> _Esercizio 1_:
Rispondi a queste domande sull'articolo sul pesce grasso:
(a) Su quale rivista è stata pubblicata la scoperta?
(b) Quanti uomini e donne con ridotta tolleranza al glucosio ha coinvolto il primo studio?
(c) Di quale acido grasso è ricco l'olio di camelina?
> _Esercizio 2_: Riporta parola per parola il passo dell'articolo sul pesce grasso che va da "Entrambi gli studi" fino a "(6-10%) anguilla (12-24%).".

> _Testo estratto_:
▼▼▼
Il pesce grasso e i benefici cardiovascolari – Un nuovo studio condotto dalla University of Eastern Finland ha rivelato che il consumo di pesce grasso può ridurre l’indice lipofilo nelle persone affette da alterato metabolismo del glucosio o malattia coronarica. L’indice lipofilo è un importante indicatore della fluidità della membrana cellulare, e una diminuzione di tale indice è associata a una migliore fluidità.
Questa interessante scoperta è stata pubblicata su Nutrition, Metabolism & Cardiovascular Diseases, confermando ulteriormente che un basso indice lipofilo è correlato a una maggiore dimensione media delle particelle di colesterolo HDL (“buono”) e a una concentrazione elevata di particelle HDL di grandi dimensioni, il che indica un beneficio significativo per la salute cardiovascolare.
L’indice lipofilo è stato introdotto come parametro per valutare la fluidità della membrana cellulare, che a sua volta può influenzare il funzionamento delle cellule e delle proteine ad essa legate. La lunghezza e la saturazione degli acidi grassi presenti nelle membrane cellulari svolgono un ruolo cruciale nella determinazione della loro fluidità. Ad esempio, gli acidi grassi presenti nei lipidi sierici o nelle membrane degli eritrociti vengono utilizzati per calcolare l’indice lipofilo. Ricerche precedenti hanno evidenziato che gli acidi grassi omega-3 a catena lunga presenti nel pesce hanno un effetto positivo sul rischio cardiovascolare, anche se è ancora necessario approfondire ulteriormente i meccanismi sottostanti. D’altro canto, l’olio di camelina è ricco di acido alfa-linolenico, un acido grasso omega-3 essenziale di cui non sono ancora chiare le relazioni con la fluidità della membrana.
Per condurre lo studio, i ricercatori hanno analizzato i dati di due studi clinici randomizzati. Il primo studio ha coinvolto 79 uomini e donne con ridotta tolleranza al glucosio, mentre il secondo ha incluso 33 uomini e donne con malattie cardiovascolari. I partecipanti sono stati suddivisi casualmente in quattro gruppi per un periodo di 12 settimane: gruppo olio di camelina, gruppo pesce grasso, gruppo pesce magro e gruppo di controllo nel primo studio. Nel secondo studio, i soggetti sono stati assegnati casualmente ai gruppi pesce grasso, pesce magro e controllo per un periodo di 8 settimane. L’indice lipofilo è stato calcolato sulla base degli acidi grassi presenti nella membrana degli eritrociti nel primo studio e degli acidi grassi fosfolipidici presenti nel siero nel secondo studio.
Entrambi gli studi hanno dimostrato che il consumo di quattro pasti a settimana di pesce grasso è stato in grado di ridurre l’indice lipofilo, indicando quindi una migliore fluidità della membrana cellulare. Questa maggiore fluidità è risultata associata a un minor rischio cardiovascolare. Inoltre, una fluidità migliorata della membrana, misurata tramite l’indice lipofilo, è stata correlata a una maggiore dimensione delle particelle di colesterolo HDL, le quali sono a loro volta associate a un rischio cardiovascolare inferiore. Al contrario, il consumo di pesce magro o olio di camelina non ha influenzato l’indice lipofilo.
Tra i pesci grassi ricordiamo di consumare aringa (9-13%), salmone (6-12%), sgombro (4-12%), halibut (3-13%), sarda (4-12%), triglia (6-10%) anguilla (12-24%).
▲▲▲
> _Voci estratte_:
▼▼▼
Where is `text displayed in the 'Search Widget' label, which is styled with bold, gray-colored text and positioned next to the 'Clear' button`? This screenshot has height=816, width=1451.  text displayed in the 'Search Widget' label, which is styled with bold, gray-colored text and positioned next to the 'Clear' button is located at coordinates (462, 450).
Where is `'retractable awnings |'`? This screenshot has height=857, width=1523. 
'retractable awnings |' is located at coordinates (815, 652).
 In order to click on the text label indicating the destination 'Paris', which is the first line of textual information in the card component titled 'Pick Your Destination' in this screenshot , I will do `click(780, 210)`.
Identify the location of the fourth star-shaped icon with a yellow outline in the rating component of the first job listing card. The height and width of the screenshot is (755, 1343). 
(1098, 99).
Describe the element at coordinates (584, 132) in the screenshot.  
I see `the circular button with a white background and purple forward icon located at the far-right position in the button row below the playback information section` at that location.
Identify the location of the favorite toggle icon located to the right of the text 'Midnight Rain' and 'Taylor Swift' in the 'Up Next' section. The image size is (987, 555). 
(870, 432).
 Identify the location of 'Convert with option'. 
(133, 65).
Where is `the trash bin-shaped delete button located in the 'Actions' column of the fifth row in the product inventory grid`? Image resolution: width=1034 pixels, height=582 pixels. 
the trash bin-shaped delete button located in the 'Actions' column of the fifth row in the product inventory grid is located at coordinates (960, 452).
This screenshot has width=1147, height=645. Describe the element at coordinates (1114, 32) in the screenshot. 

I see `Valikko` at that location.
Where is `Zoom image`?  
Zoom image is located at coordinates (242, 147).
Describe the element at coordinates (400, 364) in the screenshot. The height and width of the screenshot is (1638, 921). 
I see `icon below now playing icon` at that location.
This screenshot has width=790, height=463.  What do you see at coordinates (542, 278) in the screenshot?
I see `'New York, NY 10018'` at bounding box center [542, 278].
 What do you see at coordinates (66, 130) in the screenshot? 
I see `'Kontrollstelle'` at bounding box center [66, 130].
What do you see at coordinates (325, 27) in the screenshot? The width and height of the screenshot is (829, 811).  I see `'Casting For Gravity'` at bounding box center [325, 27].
▲▲▲
> _Risposta scritta 1_:
(a) Su Nutrition, Metabolism & Cardiovascular Diseases.
(b) 79.
(c) Di acido alfa-linolenico.

> _Risposta scritta 2_:
Entrambi gli studi hanno dimostrato che il consumo di quattro pasti a settimana di pesce grasso è stato in grado di ridurre l’indice lipofilo, indicando quindi una migliore fluidità della membrana cellulare. Questa maggiore fluidità è risultata associata a un minor rischio cardiovascolare. Inoltre, una fluidità migliorata della membrana, misurata tramite l’indice lipofilo, è stata correlata a una maggiore dimensione delle particelle di colesterolo HDL, le quali sono a loro volta associate a un rischio cardiovascolare inferiore. Al contrario, il consumo di pesce magro o olio di camelina non ha influenzato l’indice lipofilo.
Tra i pesci grassi ricordiamo di consumare aringa (9-13%), salmone (6-12%), sgombro (4-12%), halibut (3-13%), sarda (4-12%), triglia (6-10%) anguilla (12-24%).